● **Record set**:
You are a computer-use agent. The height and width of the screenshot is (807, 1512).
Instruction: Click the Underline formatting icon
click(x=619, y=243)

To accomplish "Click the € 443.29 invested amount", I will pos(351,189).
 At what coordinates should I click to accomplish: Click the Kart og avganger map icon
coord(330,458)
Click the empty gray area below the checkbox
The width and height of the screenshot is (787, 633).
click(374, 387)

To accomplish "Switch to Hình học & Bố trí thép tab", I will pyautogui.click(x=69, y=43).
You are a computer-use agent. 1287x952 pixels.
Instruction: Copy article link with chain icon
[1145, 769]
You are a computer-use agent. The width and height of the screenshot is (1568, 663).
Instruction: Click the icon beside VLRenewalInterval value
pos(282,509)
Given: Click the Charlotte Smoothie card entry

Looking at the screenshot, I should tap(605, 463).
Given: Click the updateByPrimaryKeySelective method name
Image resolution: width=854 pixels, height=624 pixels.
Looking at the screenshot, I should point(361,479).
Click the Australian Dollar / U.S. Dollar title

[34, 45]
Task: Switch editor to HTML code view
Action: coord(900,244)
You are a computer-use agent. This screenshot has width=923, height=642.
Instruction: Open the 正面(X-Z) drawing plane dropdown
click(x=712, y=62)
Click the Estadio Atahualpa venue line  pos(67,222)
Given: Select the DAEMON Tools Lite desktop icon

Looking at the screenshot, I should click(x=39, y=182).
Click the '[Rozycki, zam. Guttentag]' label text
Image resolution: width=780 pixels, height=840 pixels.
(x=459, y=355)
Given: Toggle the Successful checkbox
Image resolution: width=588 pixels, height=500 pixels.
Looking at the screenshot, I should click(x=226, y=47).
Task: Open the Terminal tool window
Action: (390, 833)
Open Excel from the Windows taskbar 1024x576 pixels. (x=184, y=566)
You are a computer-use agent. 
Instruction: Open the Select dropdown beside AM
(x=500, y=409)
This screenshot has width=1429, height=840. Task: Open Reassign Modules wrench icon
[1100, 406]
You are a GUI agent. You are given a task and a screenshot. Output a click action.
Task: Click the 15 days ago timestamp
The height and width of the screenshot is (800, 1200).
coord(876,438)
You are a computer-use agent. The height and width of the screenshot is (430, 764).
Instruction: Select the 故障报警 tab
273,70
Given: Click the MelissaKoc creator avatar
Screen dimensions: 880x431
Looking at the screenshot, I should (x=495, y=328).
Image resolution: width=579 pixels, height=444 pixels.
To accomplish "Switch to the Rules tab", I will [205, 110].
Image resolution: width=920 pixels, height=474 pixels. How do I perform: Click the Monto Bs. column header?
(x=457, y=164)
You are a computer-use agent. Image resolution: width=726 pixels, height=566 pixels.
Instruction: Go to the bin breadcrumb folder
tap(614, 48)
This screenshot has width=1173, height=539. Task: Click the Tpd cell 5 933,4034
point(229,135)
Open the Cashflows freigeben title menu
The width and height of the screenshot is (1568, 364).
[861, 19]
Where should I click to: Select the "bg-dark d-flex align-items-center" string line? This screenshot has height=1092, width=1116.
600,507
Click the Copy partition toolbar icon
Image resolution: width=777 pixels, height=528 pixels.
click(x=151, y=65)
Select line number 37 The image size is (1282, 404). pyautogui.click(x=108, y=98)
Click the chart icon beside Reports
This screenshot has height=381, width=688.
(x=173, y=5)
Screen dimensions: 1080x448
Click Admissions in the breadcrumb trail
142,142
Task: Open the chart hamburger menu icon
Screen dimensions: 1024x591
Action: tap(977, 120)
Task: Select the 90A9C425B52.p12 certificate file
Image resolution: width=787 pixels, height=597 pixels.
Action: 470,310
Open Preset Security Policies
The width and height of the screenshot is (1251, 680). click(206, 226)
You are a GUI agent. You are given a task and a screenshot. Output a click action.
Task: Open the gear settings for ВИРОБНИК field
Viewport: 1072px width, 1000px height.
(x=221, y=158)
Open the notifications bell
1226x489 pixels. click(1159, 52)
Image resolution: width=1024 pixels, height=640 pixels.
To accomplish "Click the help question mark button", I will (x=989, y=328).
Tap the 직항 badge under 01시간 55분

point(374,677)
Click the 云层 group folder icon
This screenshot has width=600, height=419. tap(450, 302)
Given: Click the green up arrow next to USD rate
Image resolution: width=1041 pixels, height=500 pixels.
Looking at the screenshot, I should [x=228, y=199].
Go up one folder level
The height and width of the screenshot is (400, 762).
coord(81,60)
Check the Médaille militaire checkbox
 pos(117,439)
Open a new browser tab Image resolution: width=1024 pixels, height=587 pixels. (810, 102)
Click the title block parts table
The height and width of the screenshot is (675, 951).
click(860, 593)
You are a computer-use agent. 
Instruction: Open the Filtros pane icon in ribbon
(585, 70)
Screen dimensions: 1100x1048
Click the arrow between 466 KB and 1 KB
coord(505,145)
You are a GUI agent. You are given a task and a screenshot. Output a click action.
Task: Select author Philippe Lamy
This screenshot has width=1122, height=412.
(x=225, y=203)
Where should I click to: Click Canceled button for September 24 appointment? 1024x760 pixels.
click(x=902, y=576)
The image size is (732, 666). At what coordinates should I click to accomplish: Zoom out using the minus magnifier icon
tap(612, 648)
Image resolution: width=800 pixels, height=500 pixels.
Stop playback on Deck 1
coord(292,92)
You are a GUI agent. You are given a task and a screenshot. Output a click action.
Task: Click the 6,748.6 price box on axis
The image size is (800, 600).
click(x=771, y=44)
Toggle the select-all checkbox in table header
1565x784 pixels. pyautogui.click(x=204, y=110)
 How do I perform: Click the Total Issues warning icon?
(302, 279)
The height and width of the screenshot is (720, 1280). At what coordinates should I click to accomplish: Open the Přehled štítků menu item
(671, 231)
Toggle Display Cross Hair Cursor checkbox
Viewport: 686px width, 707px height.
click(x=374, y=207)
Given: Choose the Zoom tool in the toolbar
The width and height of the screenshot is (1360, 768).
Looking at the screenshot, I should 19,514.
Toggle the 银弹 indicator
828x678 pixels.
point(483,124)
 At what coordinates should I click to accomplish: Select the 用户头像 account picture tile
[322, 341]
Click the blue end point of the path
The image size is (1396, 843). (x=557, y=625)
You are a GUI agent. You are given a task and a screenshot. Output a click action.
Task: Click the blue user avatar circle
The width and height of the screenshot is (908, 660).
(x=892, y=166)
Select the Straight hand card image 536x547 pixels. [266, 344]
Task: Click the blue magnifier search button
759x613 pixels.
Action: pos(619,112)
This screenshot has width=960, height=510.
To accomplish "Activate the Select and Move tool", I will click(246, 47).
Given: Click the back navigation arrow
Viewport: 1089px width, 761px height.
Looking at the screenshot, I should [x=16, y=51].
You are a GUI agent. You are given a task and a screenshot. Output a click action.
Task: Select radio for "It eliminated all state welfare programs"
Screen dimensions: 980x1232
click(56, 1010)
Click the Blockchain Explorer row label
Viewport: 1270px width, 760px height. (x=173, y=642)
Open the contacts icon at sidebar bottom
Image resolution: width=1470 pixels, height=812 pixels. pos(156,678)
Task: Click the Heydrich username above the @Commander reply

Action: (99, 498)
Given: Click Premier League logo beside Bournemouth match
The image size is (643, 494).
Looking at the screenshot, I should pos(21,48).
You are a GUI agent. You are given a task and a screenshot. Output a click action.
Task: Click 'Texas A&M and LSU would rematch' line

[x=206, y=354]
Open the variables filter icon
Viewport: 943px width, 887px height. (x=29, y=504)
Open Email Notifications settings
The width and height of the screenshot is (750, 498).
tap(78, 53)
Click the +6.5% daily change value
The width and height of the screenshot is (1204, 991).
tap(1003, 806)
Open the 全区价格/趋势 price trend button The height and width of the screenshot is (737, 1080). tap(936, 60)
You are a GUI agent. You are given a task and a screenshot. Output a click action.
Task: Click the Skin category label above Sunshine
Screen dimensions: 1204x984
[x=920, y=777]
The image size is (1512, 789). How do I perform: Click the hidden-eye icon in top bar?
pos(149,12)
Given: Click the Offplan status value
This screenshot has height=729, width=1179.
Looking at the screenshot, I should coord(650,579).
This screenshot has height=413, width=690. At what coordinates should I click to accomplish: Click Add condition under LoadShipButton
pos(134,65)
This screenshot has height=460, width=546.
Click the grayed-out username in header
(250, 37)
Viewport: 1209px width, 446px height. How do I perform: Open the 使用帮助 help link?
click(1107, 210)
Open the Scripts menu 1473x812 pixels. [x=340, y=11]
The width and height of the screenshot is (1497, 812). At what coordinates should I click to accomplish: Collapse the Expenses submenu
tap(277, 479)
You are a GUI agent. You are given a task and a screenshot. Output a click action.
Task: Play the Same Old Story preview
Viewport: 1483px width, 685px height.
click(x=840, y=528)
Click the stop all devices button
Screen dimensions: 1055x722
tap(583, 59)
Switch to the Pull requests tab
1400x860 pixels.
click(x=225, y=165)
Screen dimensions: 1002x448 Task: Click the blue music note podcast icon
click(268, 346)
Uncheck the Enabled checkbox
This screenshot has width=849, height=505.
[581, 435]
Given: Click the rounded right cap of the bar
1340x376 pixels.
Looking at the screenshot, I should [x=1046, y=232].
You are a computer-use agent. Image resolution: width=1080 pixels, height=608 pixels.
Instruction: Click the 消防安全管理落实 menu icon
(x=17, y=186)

● **The problem**:
Only the lines above from the one with "The image size is (643, 494)." up to and including the one with "Click the +6.5% daily change value" should be repeated, exactly as written.

● **Exercise response**:
The image size is (643, 494).
Looking at the screenshot, I should pos(21,48).
You are a GUI agent. You are given a task and a screenshot. Output a click action.
Task: Click 'Texas A&M and LSU would rematch' line

[x=206, y=354]
Open the variables filter icon
Viewport: 943px width, 887px height. (x=29, y=504)
Open Email Notifications settings
The width and height of the screenshot is (750, 498).
tap(78, 53)
Click the +6.5% daily change value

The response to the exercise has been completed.